Damage to hands affected ongoing work
In the case of Keith Louis Tompkins v Kemp Meats Pty Ltd [2013} QDC 184 The Plaintiff, Mr Tompkins suffered a laceration to the tip of his left thumb whilst working as a slaughterman in an abattoir.
As a result of the injury, the Plaintiff alleged he had problems working in his occupation as a meat worker.
He said he could not properly grip the meat with his injured hand whilst undertaking his slicing and boning duties.
Not wearing a protective metal glove
The Plaintiff was not wearing a protective metal glove usually worn by meat workers at the time of sustaining his injury.
It was argued by the Employer and Workcover Queensland that he had been supplied these gloves and should have been wearing them.
Contributory negligence was claimed against him by the Employer for failing to do so.
It is the employer’s duty to not only supply but to enforce the wearing of safety gloves
His Honour Judge Durward in the District Court at Brisbane held that it was the Employer’s duty to not only supply the gloves but to enforce the wearing of them.
The Court accepted that the wearing of gloves was not enforced by the employer.
In fact, it was accepted by the Employer that the gloves were usually not worn by workers because they found them cumbersome in their work and unproductive.
The employer found to be negligent
The Court found that the Employer was negligent in not providing the worker with a safe system of work where the wearing of the gloves was enforced.
Additionally that the Plaintiff was not guilty of any contributory negligence in not wearing the gloves in his work, because they had not been made compulsory.
Forced to resign
The other issue that was raised by the Employer in this case was in relation to the Plaintiff terminating his employment and having to locate work elsewhere.
It was argued by the Employer that the Plaintiff had chosen to leave its employ and therefore it should not be required to meet the loss of wages incurred by the Plaintiff.
The court disagreed and accepted the Plaintiff’s argument that he had been forced to resign, because the employer was not able to provide him with suitable duties with his injured hand.
Orthopaedic surgeon provided evidence
The Court also accepted the evidence of Dr Cook, orthopaedic Surgeon over that of Dr Blenkin, that the Plaintiff would suffer problems working as a slaughterman due to his hand injury.
The loss of function in his thumb caused him gripping problems with his injured left hand, which was required in the proper performance of his duties.
Damages assessed at $360,051,37.
The 44 year old Plaintiff was accordingly awarded future economic loss at $233,064.00 and damages were assessed at $360,051,37.
This decision was appealed to the Court of Appeal (Kemp Meats Pty Ltd v Keith Louis Tompkins (2014) QCA 125).

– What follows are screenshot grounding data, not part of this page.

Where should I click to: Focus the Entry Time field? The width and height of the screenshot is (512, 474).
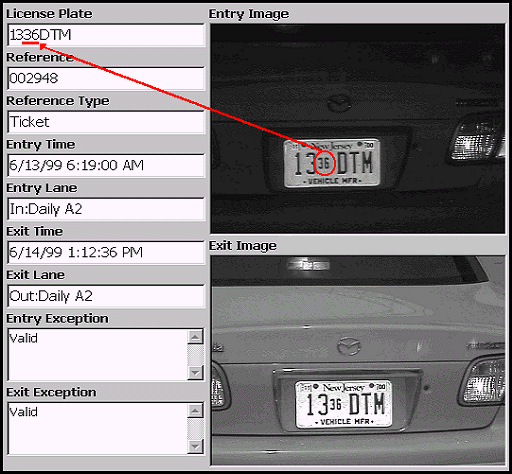(x=106, y=165)
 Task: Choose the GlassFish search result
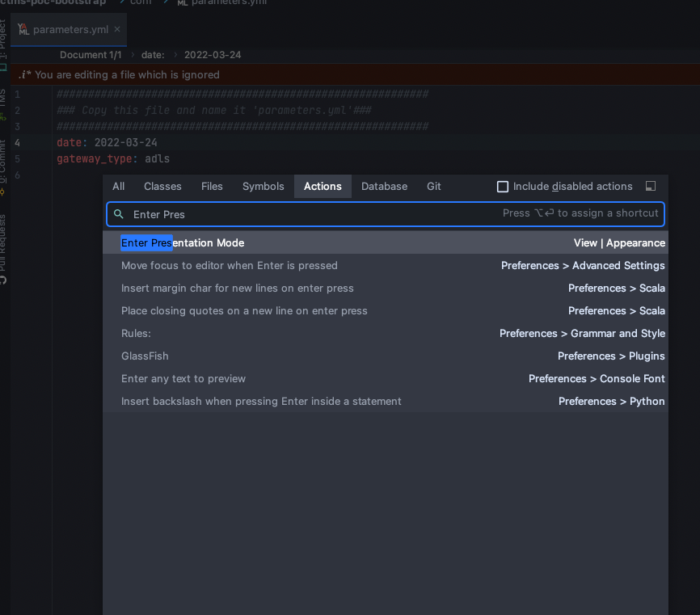145,356
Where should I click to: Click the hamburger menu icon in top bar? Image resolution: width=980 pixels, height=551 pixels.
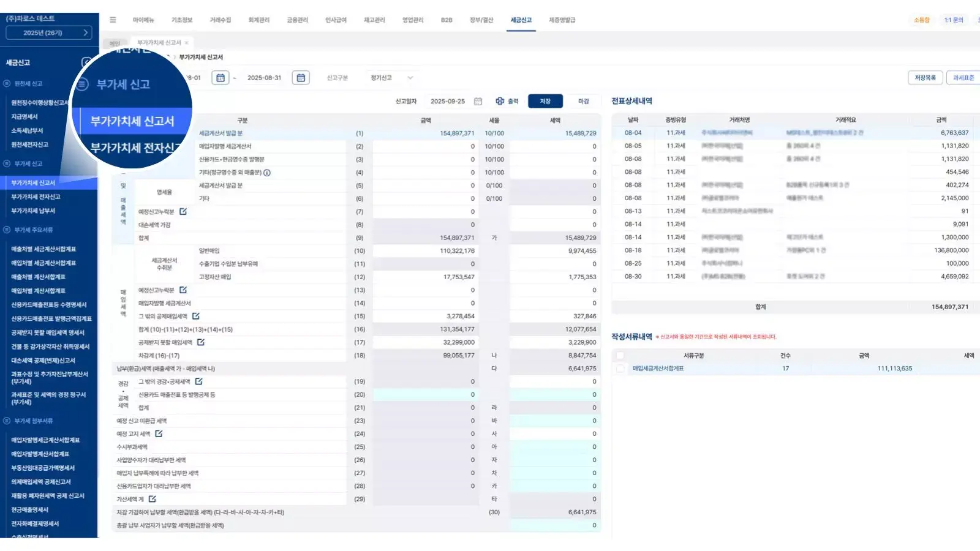pyautogui.click(x=113, y=20)
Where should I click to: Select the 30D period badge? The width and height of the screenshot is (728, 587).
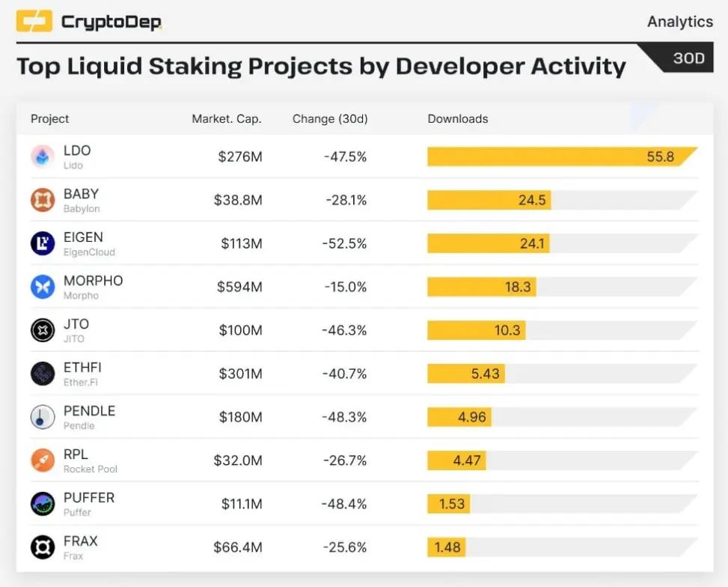tap(688, 58)
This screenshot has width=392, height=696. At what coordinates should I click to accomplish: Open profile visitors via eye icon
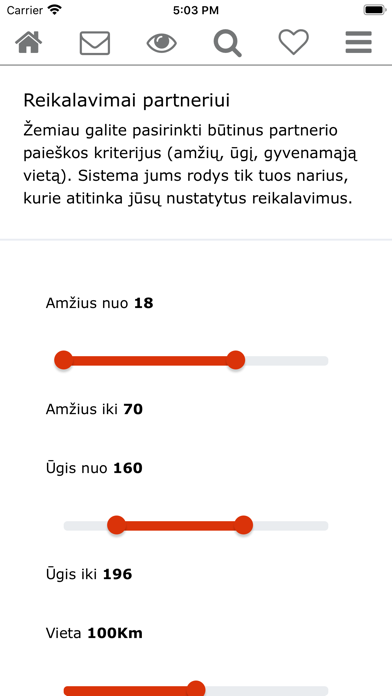tap(162, 43)
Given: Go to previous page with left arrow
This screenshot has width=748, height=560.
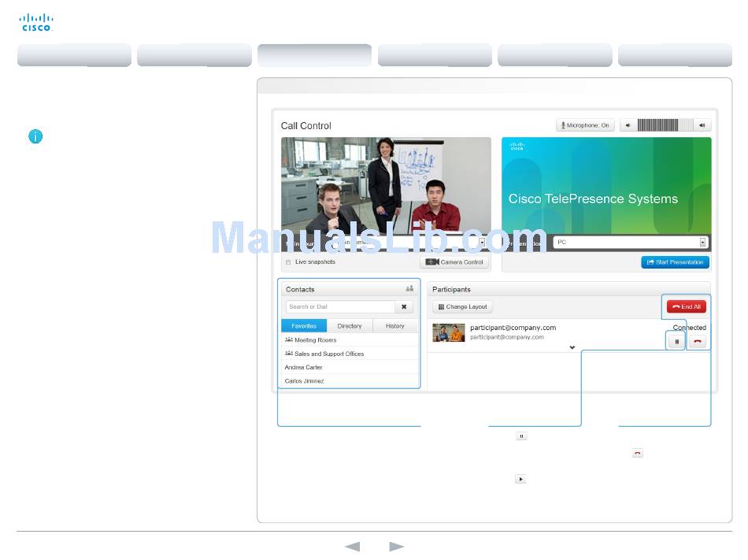Looking at the screenshot, I should click(x=352, y=547).
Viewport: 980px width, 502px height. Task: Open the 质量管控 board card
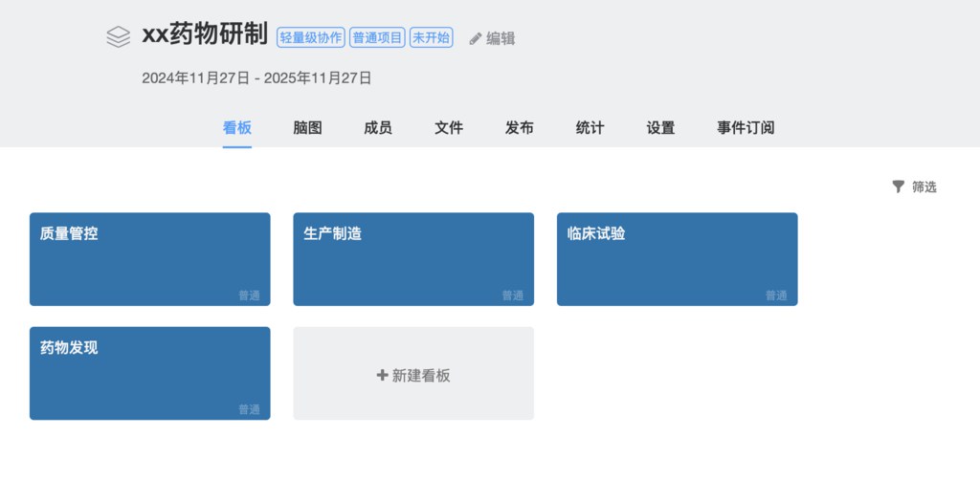[x=149, y=259]
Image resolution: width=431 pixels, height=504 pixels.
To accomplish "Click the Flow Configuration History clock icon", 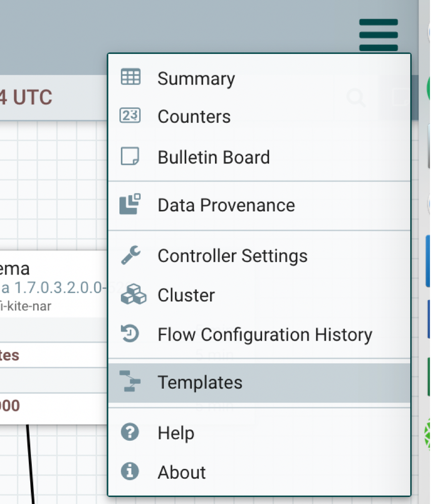I will [130, 333].
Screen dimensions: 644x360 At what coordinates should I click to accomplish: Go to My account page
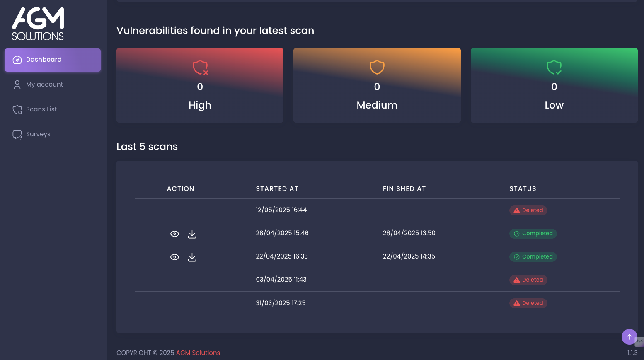[x=44, y=85]
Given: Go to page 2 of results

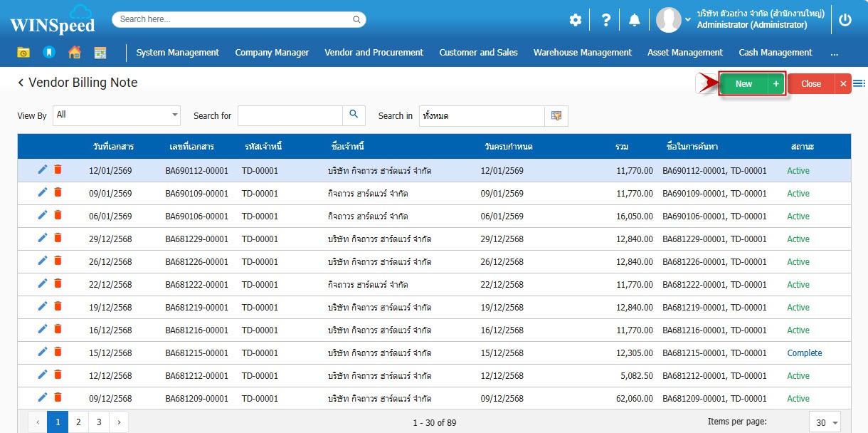Looking at the screenshot, I should click(78, 422).
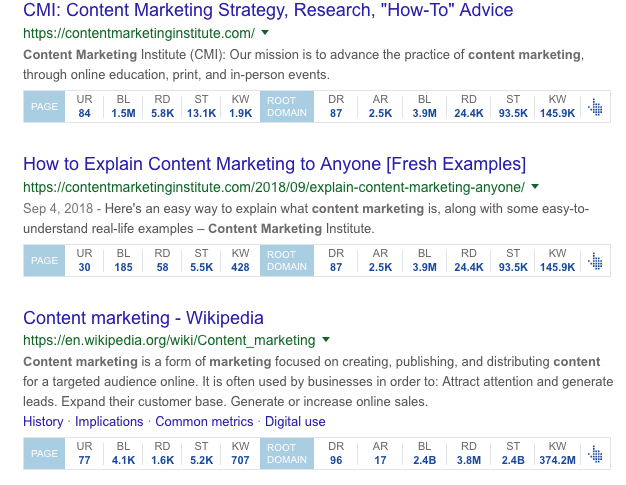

In its decision, the Full Court upheld the decision of the trial judge in respect to his finding that the employer had been negligent and was liable for the Plaintiff’s injury.
Appealed with reduced damages
It also agreed that because the employer had been aware workers were not using the metal gloves when cutting meat because of difficulty with grip caused by them, the Full Court did not consider there should be any contributory negligence awarded against the Plaintiff for not wearing the metal glove when he was injured.
However, the Court did reduce the damages awarded to the Plaintiff at first instance, reducing them down to around $223,000.00.
The reduction was primarily in the area of future economic loss.
The wherein the Court held that he should only be compensated $63,000 for loss of delivery-driving income.
($332 per week loss difference between working as a slaughterman and a delivery-driver).
This was due to his injury over a 4 year period, and then given a global sum for future disadvantage on the labour market caused by his injury at $75,000 thereafter.
Pre-existing medical conditions were considered
The District Court had previously awarded the Plaintiff $233,000 for future economic loss being calculated at a loss of $332 per week over 15 years.
The Court’s reduction was due to pre-existing medical conditions suffered by the Plaintiff, in particular, a pre-existing shoulder injury.
The argument made by the Defendant, which was accepted by the Court of Appeal, was that the Plaintiff’s shoulder injury, and its impact on his future employment, was not properly taken into account in the court’s decision at first instance.